• **MATERIAL SHOWN**
____

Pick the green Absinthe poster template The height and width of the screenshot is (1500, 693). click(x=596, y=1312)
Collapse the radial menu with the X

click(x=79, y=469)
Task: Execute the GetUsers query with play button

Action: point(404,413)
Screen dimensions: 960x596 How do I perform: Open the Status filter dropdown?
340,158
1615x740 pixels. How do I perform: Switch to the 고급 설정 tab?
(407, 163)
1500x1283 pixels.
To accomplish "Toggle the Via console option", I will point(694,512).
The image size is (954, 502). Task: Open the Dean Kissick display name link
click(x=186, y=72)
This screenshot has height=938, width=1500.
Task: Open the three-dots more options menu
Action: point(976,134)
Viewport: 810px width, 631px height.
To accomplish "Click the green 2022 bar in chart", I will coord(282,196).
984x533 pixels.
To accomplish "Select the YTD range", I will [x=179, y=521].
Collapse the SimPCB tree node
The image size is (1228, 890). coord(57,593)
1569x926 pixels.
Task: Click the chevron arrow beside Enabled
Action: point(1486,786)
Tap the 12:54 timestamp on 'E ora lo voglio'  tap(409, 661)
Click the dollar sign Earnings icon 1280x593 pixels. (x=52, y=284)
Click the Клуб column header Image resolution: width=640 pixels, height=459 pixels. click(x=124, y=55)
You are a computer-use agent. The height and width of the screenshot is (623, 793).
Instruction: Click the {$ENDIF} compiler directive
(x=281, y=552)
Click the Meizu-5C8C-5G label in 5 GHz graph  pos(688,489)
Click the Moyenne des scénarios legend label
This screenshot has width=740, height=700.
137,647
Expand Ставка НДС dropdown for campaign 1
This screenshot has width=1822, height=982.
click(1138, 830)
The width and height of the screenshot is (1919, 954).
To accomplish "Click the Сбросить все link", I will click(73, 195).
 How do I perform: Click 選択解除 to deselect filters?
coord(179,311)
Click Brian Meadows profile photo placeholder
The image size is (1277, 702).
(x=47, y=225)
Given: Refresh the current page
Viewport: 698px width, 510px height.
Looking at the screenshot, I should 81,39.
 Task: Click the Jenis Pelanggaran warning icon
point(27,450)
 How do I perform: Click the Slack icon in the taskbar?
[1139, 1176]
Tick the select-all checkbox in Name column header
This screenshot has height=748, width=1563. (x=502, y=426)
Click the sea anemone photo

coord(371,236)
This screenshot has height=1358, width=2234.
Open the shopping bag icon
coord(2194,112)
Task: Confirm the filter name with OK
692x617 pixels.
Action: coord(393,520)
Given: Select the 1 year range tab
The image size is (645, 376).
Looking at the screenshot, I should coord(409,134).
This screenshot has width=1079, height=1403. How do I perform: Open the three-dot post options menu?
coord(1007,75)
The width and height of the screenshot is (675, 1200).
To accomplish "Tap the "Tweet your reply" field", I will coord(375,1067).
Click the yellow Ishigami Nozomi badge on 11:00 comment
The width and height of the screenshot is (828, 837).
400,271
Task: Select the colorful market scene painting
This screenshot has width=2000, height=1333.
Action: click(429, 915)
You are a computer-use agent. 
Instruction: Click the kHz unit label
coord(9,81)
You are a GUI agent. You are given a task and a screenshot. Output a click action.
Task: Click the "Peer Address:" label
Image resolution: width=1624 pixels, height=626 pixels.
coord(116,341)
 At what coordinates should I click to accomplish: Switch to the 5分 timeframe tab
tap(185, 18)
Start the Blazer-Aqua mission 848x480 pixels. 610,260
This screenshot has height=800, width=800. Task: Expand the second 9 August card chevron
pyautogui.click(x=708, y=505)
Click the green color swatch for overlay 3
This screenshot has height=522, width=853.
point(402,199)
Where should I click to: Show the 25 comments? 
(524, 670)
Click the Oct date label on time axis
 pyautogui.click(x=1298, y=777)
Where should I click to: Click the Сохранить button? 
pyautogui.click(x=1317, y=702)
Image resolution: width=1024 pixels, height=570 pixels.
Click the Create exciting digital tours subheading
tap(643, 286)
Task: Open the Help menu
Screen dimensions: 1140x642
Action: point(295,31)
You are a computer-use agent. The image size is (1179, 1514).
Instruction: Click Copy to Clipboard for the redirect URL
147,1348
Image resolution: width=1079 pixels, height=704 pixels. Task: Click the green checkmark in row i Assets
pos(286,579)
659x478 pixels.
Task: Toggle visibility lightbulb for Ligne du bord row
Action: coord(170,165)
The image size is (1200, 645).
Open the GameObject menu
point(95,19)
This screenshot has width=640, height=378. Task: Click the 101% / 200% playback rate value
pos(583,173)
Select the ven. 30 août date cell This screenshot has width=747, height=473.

____

• **ABOUT THIS TASK**
Give back exactly the lines from the one containing "Task: Open the Help menu" through the last line of the records.

• **RESULT OF THIS TASK**
Task: Open the Help menu
Screen dimensions: 1140x642
Action: point(295,31)
You are a computer-use agent. The image size is (1179, 1514).
Instruction: Click Copy to Clipboard for the redirect URL
147,1348
Image resolution: width=1079 pixels, height=704 pixels. Task: Click the green checkmark in row i Assets
pos(286,579)
659x478 pixels.
Task: Toggle visibility lightbulb for Ligne du bord row
Action: coord(170,165)
The image size is (1200, 645).
Open the GameObject menu
point(95,19)
This screenshot has width=640, height=378. Task: Click the 101% / 200% playback rate value
pos(583,173)
Select the ven. 30 août date cell This screenshot has width=747, height=473.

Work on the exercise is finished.